Um modelo organizacional para a administração pública federal

Francisco José Masset Lacombe

Assistente da Diretoria da Companhia Auxiliar de Empresas de Mineração - CAEMI; professor da Fundação Getúlio Vargas

1. A ATUAL ORGANIZAÇÃO DA ADMINISTRAÇÃO PÚBLICA FEDERAL

1.1 Os subordinados diretos do Presidente da República

Pela atual estrutura organizacional da administração pública federal, reportam-se ao Presidente da República:

a) Em funções basicamente de apoio ou assessoria:

• Vice-Presidente da República. Ministro Chefe do Gabinete Civil. Ministro Chefe do Gabinete Militar. Ministro Chefe da Secretaria de Planejamento da Presidência da República. Ministro Chefe da Secretaria de Comunicação Social. Ministro Extraordinário para a Desburocratização. Chefe do Estado-Maior das Forças Armadas (EMFA). Chefe do Serviço Nacional de Informações (SNI). Secretário-Geral do Conselho de Segurança Nacional (CSN). Consultor-Geral da República. Diretor-Geral do Departamento Administrativo do Serviço Público (DASP). Secretário Particular do Presidente da República.

b) Em funções basicamente de linha:

• Ministro de Estado da Aeronáutica. Ministro de Estado da Agricultura. Ministro de Estado das Comunicações. Ministro de Estado da Educação e Cultura. Ministro de Estado do Exército. Ministro de Estado da Fazenda. Ministro de Estado da Indústria e Comércio. Ministro de Estado do Interior. Ministro de Estado da Justiça. Ministro de Estado da Marinha. Ministro de Estado das Minas e Energia. Ministro de Estado da Previdência e Assistência Social. Ministro de Estado das Relações Exteriores. Ministro de Estado da Saúde. Ministro de Estado do Trabalho. Ministro de Estado dos Transportes.

Ao todo, 26 pessoas.

O exame dessa estrutura mostra que o número de pessoas diretamente subordinadas ao Presidente da República supera o que seria desejável, segundo os padrões preconizados para as organizações complexas.

1.2 Algumas considerações sobre a estrutura atual

A simples leitura dos títulos dos subordinados do Presidente da República permite a verificação de que, na estrutura atual, é adotado o critério de departamentalização funcional, cujas características são mencionadas no item 3.1.

O número de conselhos e comissões e as suas interfaces com os diversos ministérios bem como a quantidade de assuntos que extravasa o âmbito de cada ministério, indicam o grau de complexidade da coordenação no topo e a dificuldade de se definir com precisão o processo decisório.

O problema é ainda agravado pelo fato de que esta coordenação, considerando-se a quantidade e a diversidade dos subordinados diretos do Presidente, tem de ser exercida, em última instância, pelo Chefe de Estado, a quem cabem também, naturalmente, as responsabilidades de representação no ambiente externo, da maior importância numa organização social aberta.

**Material apresentado**
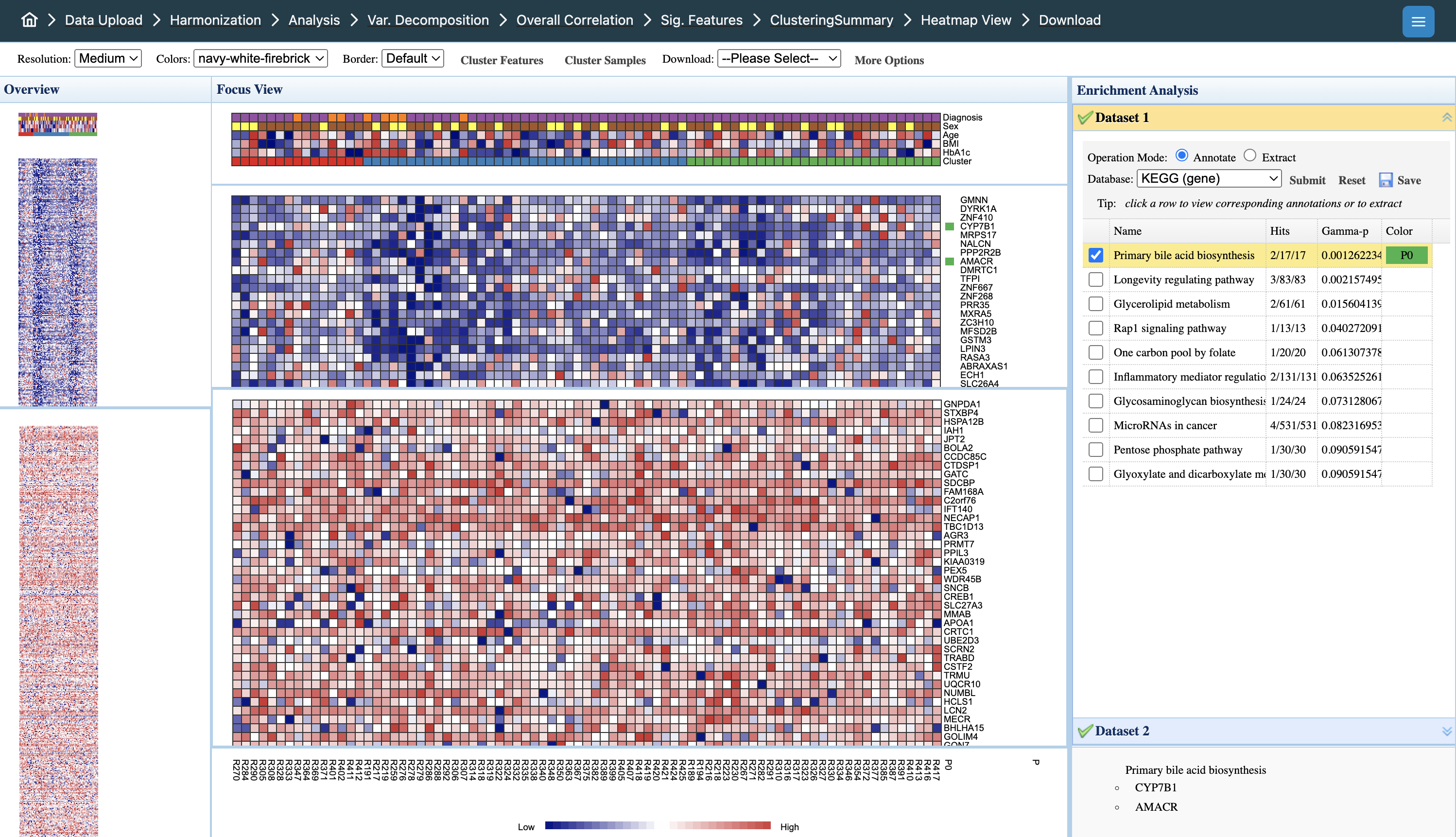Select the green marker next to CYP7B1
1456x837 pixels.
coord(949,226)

...

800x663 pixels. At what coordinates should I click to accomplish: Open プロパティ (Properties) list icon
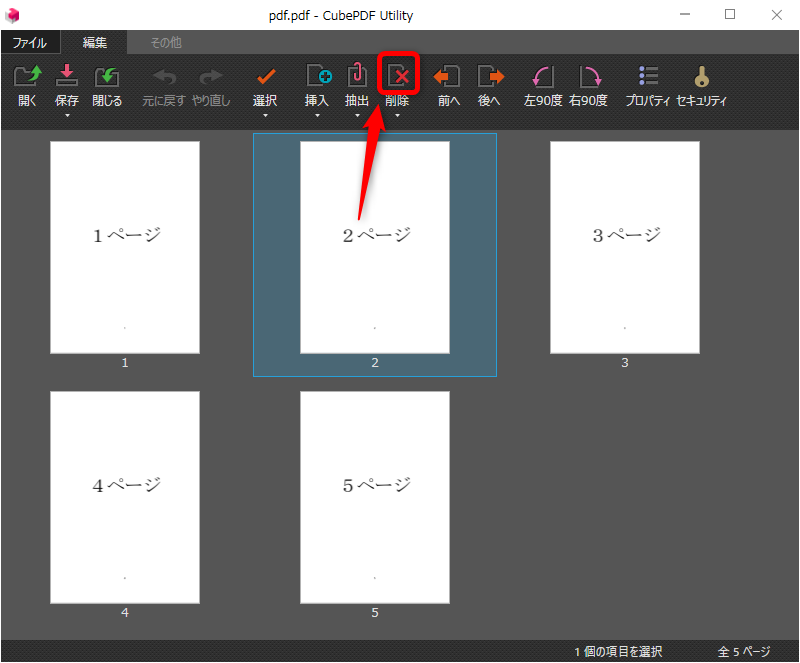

**Tarefas e exercícios**
1) Segundo o texto sobre a administração pública federal, quantas pessoas ao todo respondem diretamente ao Presidente da República?
2) Repita o trecho do texto sobre a administração pública federal que vai de "Ao todo, 26" até "as organizações complexas.", incluindo essas palavras finais.
3) Dê continuidade ao texto sobre a organização da administração pública federal a partir do ponto em que ele para.

**Respostas**
1) 26 pessoas.

2)
Ao todo, 26 pessoas.

O exame dessa estrutura mostra que o número de pessoas diretamente subordinadas ao Presidente da República supera o que seria desejável, segundo os padrões preconizados para as organizações complexas.

3)
D. R. Daniel, em artigo publicado na Harvard Business Review, no número de março-abril de 1965, menciona a conclusão a que chegou o principal executivo de uma empresa sobre a sua falta de tempo para estudar as decisões importantes. Tendo pedido à sua secretária que mantivesse um registro do dispêndio de seu tempo, concluiu que 30% do total era dedicado a atividades de representação e de manutenção da sua imagem: discursos, visitas, compromissos sociais, etc, e 10% às viagens de ida e volta para o desempenho dessas ocupações, restando pouco mais da metade para as atividades de direção. Acabou concluindo sobre a necessidade de dividir a coordenação, no topo, entre um pequeno grupo de pessoas atuando integradamente, como num time (3). Esta idéia já tinha sido ventilada antes por Peter Drucker, no seu livro The Practice of management (4).

Se este problema ocorre em empresas, com maior intensidade vai aparecer no sistema que abrange a administração de um país com dimensões continentais.

Não deveria, pois, constituir surpresa a alta entropia desse sistema, manifestada por meio das incoerências, omissões e ineficiências publicadas com freqüência pelos órgãos de divulgação e apontadas pelas mais diversas instituições públicas e privadas.

2. COMPARAÇÕES COM ORGANIZAÇÕES EMPRESARIAIS

2.1 As soluções empresariais e a idéia da analogia

Não parece válido admitir que a administração pública federal seja caso único, absolutamente sui generis e sem possibilidades de comparação com outras organizações.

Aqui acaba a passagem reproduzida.